2019年10月26日,十三届全国人大常委会第十四次会议通过《中华人民共和国密码法》(以下简称“密码法”),并自2020年1月1日起施行。密码法旨在规范密码应用和管理,促进密码事业发展,保障网络与信息安全,提升密码管理科学化、规范化、法治化水平,是我国密码领域的综合性、基础性法律。

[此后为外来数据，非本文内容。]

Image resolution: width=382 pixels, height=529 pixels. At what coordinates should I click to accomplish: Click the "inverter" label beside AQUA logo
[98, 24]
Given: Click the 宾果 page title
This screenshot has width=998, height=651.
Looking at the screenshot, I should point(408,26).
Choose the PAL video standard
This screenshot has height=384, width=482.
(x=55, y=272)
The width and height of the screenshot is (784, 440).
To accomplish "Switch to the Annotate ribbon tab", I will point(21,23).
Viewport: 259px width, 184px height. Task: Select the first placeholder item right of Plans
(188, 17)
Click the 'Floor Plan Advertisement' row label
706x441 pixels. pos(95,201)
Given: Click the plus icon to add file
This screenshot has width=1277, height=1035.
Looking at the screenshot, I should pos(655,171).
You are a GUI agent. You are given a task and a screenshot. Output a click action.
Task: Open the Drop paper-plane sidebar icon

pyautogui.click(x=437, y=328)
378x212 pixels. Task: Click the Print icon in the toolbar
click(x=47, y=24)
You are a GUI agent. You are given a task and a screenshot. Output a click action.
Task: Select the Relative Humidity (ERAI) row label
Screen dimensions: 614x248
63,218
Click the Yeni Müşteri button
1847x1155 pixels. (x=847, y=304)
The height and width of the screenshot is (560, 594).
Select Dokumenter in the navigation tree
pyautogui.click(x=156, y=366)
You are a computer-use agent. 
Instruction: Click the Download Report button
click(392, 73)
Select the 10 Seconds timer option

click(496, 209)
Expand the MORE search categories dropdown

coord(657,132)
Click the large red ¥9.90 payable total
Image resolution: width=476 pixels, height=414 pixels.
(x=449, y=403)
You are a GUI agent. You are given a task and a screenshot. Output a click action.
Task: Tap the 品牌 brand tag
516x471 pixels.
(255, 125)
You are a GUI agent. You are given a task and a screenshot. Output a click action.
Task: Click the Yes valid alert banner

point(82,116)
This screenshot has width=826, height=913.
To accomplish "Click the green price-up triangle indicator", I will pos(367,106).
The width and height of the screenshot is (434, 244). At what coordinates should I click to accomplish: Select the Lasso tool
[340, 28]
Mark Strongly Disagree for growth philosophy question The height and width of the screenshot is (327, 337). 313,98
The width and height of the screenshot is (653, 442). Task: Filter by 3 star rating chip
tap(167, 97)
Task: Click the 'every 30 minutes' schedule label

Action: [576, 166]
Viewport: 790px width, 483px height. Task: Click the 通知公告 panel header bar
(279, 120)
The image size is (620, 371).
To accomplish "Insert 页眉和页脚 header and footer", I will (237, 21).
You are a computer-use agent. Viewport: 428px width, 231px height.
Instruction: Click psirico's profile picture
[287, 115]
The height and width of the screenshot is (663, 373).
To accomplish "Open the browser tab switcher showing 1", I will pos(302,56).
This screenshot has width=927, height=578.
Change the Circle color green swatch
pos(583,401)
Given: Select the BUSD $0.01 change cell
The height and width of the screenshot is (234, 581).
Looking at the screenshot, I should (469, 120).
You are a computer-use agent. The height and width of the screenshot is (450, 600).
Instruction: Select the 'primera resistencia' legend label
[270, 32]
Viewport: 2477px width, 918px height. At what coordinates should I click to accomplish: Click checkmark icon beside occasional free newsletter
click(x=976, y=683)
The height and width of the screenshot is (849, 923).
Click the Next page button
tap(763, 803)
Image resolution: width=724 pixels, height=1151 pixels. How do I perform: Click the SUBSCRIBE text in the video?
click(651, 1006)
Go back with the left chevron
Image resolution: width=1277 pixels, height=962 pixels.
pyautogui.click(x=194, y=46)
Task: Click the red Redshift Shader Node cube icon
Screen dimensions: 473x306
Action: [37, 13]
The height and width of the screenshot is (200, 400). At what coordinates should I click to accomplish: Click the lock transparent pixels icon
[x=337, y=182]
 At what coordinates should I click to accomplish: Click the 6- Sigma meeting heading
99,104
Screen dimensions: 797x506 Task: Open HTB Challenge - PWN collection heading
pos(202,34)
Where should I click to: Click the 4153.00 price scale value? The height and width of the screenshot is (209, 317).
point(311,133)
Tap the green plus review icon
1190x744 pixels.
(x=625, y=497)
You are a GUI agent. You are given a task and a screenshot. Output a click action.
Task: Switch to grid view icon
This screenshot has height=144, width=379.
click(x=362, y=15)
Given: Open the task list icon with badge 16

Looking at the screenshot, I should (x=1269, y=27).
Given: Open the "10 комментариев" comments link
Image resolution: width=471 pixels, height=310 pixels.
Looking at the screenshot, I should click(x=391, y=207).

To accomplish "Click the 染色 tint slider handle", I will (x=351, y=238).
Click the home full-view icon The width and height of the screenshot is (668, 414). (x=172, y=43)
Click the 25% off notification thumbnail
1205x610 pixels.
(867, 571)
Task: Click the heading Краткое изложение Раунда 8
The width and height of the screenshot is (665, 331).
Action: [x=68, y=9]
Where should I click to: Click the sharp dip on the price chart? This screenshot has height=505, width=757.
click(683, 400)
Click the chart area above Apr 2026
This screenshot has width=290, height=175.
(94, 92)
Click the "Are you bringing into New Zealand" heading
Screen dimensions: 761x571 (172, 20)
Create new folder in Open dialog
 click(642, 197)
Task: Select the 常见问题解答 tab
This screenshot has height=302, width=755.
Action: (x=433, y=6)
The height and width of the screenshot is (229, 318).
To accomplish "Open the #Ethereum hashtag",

那么密码法的正式发布,对企事业单位有什么影响,企事业单位又需要了解哪些内容?本文梳理如下内容:
1、密码定义
谈到密码,很多人会想到 “银行卡密码”“社交账号密码”“登录密码”,但这些“密码”实际上是一种简单、初级的身份认证手段。而密码法中明确密码的定义为:采用特定变换的方法对信息等进行加密保护、安全认证的技术、产品和服务。根据定义,按照功能形态,密码分为密码技术,密码产品和密码服务。密码技术,是指采用特定变换的方法对信息等进行加密保护,安全认证的技术。密码产品是承载密码技术,实现密码功能的实体。密码服务是基于密码技术和产品,实现密码功能的行为。
2、密码分类管理
国家对密码实行分类管理,将密码分为核心密码、普通密码和商用密码。其中,核心密码、普通密码用于保护国家秘密信息,属于国家秘密。商用密码用于保护不属于国家秘密的信息,公民、法人和其他组织可以依法使用商用密码保护网络与信息安全。
3、关键信息基础设施的商用密码要求
密码法进一步明确法律、行政法规和国家有关规定要求使用商用密码进行保护的关键信息基础设施,其运营者应当使用商用密码进行保护,同时规定运营者应当自行或者委托商用密码检测机构开展商用密码应用安全性评估。如未按照要求使用商用密码,或者未按照要求开展商用密码应用安全性评估的,将承担相应的法律后果。
4、部分商用密码产品实行强制性检测认证制度
密码法在贯彻落实党中央、国务院放管服改革有关精神的前提下,规定涉及国家安全、国计民生、社会公共利益的商用密码产品,应当依法列入网络关键设备和网络安全专用产品目录,由具备资格的机构检测认证合格后,方可销售或者提供。同时,商用密码服务使用网络关键设备和网络安全专用产品的,应当经商用密码认证机构对该商用密码服务认证合格。
密码法对企事业单位有哪些影响
1、针对涉密企事业单位
对涉及国家秘密的信息,涉密企事业单位应当使用核心密码、普通密码进行保护,并按照法律、行政法规、国家有关规定以及核心密码、普通密码标准的要求,建立健全安全管理、监督和审查制度,采取严格的保密措施和保密责任制,确保核心密码、普通密码的安全,配合密码管理部门的指导、监督和检查工作。如发现核心密码、普通密码泄密或者影响核心密码、普通密码安全的重大问题、风险隐患的,应当立即采取应对措施,并及时向保密行政管理部门、密码管理部门报告,并在保密行政管理部门、密码管理部门的指导下及时消除安全隐患。
2、针对非涉密企事业单位
非涉密企事业单位可选择使用商用密码保护网络和信息安全。如非涉密企事业单位作为关键信息基础设施的运营者,应当使用商用密码对于关键信息基础设施进行保护,并自行或者委托商用密码检测机构开展商用密码应用安全性评估。同时,关键信息基础设施的运营者如采购涉及商用密码的网络产品和服务,可能影响国家安全的,还应当按照《中华人民共和国网络安全法》的规定,通过国家网信部门会同国家密码管理部门等有关部门组织的国家安全审查。